DIRECTIONS | Collect each line in the entries below that contains the word "Open", and copy every such line in full. Case counts when matching.

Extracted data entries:
***
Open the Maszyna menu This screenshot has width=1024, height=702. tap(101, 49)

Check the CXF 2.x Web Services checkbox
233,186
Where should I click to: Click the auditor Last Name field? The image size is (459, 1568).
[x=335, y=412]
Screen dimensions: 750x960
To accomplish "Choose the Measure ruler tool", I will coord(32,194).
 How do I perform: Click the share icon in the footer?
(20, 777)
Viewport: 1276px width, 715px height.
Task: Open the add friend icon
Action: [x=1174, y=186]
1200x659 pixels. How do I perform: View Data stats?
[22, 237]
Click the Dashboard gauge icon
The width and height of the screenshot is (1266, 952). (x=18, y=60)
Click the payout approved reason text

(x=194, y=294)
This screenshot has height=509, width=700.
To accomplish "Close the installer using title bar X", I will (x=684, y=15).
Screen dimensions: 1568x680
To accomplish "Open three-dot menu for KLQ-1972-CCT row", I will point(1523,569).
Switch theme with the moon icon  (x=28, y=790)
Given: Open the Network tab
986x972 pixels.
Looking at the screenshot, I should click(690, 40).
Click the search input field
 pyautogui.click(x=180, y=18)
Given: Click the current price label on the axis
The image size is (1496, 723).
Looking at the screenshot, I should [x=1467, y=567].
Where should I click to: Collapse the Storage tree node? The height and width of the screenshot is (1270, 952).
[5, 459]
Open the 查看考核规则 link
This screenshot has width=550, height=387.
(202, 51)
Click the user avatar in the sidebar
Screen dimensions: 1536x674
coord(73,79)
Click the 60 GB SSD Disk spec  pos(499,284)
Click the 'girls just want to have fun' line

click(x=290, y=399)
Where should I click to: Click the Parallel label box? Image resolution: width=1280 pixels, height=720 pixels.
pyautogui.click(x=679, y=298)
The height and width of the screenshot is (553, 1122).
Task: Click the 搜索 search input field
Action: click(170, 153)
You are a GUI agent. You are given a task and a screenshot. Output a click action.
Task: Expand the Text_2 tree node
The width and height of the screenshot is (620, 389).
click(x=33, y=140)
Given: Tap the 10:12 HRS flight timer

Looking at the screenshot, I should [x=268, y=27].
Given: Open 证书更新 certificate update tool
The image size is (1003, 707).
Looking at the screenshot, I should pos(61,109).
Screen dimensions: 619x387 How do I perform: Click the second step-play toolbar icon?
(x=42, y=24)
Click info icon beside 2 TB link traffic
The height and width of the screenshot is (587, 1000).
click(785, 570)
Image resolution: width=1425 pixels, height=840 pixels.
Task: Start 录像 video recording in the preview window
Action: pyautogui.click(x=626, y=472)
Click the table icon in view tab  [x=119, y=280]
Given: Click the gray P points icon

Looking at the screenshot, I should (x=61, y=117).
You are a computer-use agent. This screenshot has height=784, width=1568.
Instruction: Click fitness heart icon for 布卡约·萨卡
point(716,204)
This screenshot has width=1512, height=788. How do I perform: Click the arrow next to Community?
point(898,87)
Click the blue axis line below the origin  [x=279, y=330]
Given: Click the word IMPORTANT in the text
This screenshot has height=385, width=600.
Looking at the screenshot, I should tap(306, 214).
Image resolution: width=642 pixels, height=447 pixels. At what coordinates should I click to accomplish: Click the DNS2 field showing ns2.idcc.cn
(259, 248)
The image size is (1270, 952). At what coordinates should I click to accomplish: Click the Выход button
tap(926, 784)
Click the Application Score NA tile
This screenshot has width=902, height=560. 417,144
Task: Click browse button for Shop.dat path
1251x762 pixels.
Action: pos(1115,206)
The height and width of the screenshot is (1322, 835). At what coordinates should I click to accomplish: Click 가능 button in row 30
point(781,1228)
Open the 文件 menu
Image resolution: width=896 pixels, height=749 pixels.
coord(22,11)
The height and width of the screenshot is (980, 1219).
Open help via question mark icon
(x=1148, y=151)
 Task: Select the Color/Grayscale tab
***
WRITTEN RESPONSE |
Open the Maszyna menu This screenshot has width=1024, height=702. tap(101, 49)
Task: Open the add friend icon
To accomplish "Open three-dot menu for KLQ-1972-CCT row", I will point(1523,569).
Given: Open the Network tab
Open the 查看考核规则 link
Given: Open 证书更新 certificate update tool
Open the 文件 menu
Open help via question mark icon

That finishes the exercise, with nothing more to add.